Tehachapi's Online Community News & Entertainment Guide

Let's abandon the High Speed Rail Project

From our Supervisor

At the Feb. 26 meeting of the Kern County Board of Supervisors, I introduced a resolution calling on the California High Speed Rail Authority (CHSRA) to abandon the High Speed Rail (HSR) project in its entirety. On March 12 the Supervisors voted four-to-one passing this resolution.

At its best, this so-called "bullet train" was nothing more than a pie-in-the-sky idea sold to the California voters in 2008 as a way to produce more jobs, cleaner air, less congestion, etc. at a "modest" $9 billion – plus federal taxpayer and private investor money to cover another $10 billion-- and audits every step of the way .

Fast forward today – 10 years later – today's price tag is $77 billion, and the project never left the station, tore up lands, produced massive concrete structures connected to nothing, filled the coffers of consultants and attorneys, caused chaos and costly planning nightmares from San Diego, through Central Valley towns and farms, and up through the Bay Area. (You know a project is terribly flawed when folks from Kern and San Mateo Counties BOTH oppose it!) And private sector investment? No one in the private sector invested a dime and it took nine years to get an audit.

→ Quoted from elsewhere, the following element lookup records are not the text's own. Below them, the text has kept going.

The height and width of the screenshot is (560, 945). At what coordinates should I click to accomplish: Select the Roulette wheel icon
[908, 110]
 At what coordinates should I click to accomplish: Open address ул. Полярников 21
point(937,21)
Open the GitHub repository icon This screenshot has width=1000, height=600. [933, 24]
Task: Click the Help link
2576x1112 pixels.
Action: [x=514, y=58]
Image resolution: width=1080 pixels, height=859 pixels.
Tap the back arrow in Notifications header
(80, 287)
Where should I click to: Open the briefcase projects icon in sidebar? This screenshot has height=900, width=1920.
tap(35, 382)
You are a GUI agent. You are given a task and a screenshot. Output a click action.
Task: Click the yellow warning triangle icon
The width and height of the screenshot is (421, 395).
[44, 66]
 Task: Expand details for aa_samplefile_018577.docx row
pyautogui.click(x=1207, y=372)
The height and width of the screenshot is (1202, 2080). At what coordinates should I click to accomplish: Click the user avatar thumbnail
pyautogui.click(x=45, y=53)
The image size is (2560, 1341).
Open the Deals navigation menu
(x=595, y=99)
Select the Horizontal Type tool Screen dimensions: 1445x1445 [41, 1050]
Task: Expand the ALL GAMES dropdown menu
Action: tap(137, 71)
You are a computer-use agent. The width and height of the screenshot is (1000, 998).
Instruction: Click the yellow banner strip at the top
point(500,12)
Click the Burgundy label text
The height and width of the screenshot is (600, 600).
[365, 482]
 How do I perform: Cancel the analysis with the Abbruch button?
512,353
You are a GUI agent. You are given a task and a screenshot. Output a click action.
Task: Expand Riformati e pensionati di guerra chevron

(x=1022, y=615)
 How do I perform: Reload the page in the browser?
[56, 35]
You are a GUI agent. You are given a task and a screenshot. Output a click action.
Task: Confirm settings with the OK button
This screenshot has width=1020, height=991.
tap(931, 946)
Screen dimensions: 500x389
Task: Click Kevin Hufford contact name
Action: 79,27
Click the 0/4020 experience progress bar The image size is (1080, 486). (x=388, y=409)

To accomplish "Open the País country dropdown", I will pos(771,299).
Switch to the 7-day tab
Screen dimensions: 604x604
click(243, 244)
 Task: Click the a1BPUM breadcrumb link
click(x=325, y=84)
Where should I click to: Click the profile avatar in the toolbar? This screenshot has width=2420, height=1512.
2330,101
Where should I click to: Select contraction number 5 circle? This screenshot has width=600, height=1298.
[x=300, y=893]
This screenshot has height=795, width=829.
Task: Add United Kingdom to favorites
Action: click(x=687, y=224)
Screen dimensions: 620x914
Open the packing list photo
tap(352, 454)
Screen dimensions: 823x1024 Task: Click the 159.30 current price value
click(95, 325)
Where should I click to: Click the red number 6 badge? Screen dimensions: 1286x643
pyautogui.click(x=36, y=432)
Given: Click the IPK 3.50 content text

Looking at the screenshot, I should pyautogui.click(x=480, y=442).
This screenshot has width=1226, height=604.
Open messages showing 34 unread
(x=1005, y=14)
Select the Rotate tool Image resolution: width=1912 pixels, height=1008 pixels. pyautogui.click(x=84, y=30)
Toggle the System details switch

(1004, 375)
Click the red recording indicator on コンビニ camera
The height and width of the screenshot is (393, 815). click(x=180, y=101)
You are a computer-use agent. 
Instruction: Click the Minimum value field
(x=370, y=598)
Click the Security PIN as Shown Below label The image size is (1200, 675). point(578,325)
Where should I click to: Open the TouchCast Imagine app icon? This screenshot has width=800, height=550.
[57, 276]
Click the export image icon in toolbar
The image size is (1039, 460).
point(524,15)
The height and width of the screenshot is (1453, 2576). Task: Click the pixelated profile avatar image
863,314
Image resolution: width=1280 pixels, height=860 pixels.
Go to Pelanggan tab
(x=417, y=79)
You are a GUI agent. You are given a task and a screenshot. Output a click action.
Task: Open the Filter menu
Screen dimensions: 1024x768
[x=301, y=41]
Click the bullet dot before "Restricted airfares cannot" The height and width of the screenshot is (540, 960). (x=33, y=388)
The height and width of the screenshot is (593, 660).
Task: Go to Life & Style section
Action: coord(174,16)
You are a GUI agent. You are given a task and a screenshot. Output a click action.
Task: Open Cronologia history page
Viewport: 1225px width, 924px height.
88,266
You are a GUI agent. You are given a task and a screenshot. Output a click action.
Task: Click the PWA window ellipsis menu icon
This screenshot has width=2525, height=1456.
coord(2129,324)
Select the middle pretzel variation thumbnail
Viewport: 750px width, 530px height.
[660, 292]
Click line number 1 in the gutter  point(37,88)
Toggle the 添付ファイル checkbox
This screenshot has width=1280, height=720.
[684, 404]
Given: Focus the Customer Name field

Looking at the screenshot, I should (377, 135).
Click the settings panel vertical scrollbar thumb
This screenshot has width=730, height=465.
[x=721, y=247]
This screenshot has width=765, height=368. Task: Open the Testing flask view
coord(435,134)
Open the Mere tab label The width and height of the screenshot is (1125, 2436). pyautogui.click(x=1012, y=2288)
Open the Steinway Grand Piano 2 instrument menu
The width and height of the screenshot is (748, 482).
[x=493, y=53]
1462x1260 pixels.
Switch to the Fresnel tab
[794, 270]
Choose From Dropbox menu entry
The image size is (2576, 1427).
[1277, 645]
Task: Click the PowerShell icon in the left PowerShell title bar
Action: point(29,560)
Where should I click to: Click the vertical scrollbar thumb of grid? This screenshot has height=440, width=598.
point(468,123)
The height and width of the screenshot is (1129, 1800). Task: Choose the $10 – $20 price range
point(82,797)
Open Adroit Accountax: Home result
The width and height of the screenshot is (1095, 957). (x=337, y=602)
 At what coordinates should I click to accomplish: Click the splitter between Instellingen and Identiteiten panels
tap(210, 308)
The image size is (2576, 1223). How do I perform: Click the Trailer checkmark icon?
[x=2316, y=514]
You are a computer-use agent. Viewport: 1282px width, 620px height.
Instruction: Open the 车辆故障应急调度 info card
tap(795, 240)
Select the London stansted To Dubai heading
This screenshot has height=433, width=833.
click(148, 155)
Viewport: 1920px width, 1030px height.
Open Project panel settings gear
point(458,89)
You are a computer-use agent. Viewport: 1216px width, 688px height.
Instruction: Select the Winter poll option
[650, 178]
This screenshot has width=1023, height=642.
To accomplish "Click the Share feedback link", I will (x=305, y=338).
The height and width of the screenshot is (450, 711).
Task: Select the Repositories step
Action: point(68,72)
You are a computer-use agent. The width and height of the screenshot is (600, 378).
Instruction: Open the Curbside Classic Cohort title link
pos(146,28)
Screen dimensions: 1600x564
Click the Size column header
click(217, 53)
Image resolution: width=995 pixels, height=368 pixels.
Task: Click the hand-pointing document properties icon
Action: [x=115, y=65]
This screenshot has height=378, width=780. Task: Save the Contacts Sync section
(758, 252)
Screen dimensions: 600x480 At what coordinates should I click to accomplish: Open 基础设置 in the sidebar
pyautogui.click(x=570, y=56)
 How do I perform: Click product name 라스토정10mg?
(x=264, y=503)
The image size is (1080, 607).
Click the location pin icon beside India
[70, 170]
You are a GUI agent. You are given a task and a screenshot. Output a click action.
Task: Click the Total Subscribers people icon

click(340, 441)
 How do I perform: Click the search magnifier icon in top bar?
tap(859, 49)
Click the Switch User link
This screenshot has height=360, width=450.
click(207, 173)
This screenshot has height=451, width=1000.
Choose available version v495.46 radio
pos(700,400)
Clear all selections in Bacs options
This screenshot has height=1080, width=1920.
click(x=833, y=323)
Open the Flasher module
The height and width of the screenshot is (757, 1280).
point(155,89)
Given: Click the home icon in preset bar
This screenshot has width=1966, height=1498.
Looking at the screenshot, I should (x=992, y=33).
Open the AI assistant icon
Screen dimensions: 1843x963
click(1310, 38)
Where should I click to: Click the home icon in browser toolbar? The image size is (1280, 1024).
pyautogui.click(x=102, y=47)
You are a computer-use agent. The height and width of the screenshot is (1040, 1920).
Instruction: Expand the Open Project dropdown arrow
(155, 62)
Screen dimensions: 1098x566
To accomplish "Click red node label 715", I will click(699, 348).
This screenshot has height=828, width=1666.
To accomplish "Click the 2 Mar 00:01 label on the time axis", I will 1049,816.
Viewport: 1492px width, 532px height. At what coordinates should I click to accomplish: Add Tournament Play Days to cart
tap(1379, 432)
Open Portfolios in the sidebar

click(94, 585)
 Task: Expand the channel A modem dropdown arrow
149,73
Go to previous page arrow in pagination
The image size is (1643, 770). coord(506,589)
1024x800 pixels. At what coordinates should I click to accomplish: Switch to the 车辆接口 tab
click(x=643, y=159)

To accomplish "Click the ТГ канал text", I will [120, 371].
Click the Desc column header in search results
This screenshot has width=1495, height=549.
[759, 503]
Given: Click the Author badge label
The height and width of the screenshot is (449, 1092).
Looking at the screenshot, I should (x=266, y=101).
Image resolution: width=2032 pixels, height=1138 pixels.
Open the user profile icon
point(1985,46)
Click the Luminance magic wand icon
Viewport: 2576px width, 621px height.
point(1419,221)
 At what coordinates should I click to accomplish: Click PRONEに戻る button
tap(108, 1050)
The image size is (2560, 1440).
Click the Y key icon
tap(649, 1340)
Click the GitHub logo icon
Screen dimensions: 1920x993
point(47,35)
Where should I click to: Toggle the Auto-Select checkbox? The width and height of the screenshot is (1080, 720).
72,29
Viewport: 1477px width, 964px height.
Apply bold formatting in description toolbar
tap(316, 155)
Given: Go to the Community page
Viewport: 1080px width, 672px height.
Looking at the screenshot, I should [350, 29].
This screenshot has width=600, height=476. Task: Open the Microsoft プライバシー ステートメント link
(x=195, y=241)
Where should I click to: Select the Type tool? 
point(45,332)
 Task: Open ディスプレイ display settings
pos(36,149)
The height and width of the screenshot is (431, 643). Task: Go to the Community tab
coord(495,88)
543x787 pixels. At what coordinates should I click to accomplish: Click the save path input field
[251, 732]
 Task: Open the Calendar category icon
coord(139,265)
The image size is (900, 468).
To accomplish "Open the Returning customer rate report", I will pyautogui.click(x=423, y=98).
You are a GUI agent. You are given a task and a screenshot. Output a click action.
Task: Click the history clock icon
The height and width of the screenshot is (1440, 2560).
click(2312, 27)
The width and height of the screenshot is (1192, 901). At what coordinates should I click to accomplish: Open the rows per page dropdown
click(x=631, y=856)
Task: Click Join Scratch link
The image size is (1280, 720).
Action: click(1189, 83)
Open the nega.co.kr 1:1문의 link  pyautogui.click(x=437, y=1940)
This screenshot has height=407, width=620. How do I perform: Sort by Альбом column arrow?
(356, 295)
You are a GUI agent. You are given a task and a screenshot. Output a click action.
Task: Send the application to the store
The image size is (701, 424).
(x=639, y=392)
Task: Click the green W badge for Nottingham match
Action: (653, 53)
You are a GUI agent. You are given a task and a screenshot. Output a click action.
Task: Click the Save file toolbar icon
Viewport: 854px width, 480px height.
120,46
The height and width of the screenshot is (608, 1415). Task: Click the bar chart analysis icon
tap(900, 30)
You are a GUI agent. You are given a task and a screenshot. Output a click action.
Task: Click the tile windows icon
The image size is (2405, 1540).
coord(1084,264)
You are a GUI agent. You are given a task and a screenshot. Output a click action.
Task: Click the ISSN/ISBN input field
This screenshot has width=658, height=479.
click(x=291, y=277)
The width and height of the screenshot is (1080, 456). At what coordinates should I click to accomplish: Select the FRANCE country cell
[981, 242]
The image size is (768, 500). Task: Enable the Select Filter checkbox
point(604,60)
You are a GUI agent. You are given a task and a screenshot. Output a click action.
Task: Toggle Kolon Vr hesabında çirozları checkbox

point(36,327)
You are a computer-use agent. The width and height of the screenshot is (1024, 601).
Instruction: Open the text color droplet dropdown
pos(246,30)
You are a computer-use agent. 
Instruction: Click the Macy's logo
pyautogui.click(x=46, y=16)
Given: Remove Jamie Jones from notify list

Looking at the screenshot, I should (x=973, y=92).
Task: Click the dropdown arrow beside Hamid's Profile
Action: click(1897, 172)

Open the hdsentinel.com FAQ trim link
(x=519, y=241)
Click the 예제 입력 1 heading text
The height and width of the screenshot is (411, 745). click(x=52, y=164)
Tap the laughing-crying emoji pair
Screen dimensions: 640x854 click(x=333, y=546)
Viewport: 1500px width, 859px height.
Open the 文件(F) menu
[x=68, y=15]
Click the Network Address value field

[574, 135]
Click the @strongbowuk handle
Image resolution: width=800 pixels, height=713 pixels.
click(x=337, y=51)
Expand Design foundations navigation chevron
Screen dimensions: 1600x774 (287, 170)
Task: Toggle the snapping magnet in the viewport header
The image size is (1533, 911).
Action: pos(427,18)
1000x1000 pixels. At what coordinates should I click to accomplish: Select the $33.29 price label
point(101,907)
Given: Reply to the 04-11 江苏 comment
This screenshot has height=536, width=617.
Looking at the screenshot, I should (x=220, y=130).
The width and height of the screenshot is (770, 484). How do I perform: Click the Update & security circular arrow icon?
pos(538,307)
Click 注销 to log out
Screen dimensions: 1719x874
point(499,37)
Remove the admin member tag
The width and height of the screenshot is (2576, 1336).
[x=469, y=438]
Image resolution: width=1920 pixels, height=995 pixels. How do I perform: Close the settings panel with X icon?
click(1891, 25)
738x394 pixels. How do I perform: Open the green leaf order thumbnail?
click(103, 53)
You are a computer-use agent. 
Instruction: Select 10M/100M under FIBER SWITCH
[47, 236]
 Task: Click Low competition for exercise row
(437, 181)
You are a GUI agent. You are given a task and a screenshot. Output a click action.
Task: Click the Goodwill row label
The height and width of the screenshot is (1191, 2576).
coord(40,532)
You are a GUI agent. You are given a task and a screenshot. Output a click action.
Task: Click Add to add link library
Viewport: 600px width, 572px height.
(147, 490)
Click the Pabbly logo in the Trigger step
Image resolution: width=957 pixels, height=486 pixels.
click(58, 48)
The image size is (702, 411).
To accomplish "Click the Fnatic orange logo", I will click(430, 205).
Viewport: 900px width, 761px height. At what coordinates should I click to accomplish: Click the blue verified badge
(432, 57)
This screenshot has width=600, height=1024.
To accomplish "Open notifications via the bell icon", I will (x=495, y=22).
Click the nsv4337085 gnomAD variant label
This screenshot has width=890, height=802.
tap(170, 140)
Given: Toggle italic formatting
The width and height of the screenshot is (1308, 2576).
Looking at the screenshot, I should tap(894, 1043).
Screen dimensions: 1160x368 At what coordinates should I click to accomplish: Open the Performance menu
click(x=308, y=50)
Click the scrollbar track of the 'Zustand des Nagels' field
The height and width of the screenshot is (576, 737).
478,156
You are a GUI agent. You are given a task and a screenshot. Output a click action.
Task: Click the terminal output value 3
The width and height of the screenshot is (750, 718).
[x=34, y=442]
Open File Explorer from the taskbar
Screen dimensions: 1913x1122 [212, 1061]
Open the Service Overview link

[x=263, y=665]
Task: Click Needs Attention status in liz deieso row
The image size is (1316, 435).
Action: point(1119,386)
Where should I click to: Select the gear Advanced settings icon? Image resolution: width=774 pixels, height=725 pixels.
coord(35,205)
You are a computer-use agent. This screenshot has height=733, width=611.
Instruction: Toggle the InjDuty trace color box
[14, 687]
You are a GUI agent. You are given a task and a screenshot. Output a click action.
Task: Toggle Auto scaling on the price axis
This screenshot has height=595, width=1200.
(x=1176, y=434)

My resolution cites the California State Auditor's own findings that the CHSRA had flawed decision making and ongoing poor contract management. This contributed to cost overruns in the billions of dollars. The Auditor also found that the CHSRA would most likely not meet its new construction deadline of 2022 unless they built the Central Valley portion twice as fast as they planned. The Auditor warned that missing deadlines puts the state in jeopardy of having to pay back as much as $3.5 billion to the federal government.

In his recent State of the State address, Governor Gavin Newsom acknowledged these mistakes, but made a flawed decision himself when he said he'd adjust the plans and only keep the HSR project alive from north of Bakersfield to Merced. With all due respect Governor, take a train from here to Merced - and then what? Jump on the Merced subway? Go to Avis or Hertz to rent a car and drive the rest of the way to the destination?

This flawed from-the-get-go project should be abandoned. Instead, the billions already out on bonds (a government-term for a taxpayer-backed credit card) should be redirected to projects that will truly benefit Californians, and all those traveling our highways. A few billion dollars redirected away from this train would go a long way to making Highway 99 and I-5 the smooth and efficient roadways that 21st century Californians deserve. We desperately need truck climbing lanes on eastbound Highway 58 through the Tehachapis; passing lanes on Highway 119 to Taft would greatly increase safety; the Westside Parkway needs to be extended out to I-5, and we need Highway 46 to be 4-lanes from Wasco to the Coast. The options are numerous, all are projects much more worthy of funding, and no conductor would ever shout the words "All aboard!"

It is my hope that with Kern County definitively calling for this project to be dropped like a hot potato, other counties and local governments across the state will join us and put pressure on the Governor and the Legislature to redirect our taxpayer dollars to other, more worthy projects that truly serve the citizenry.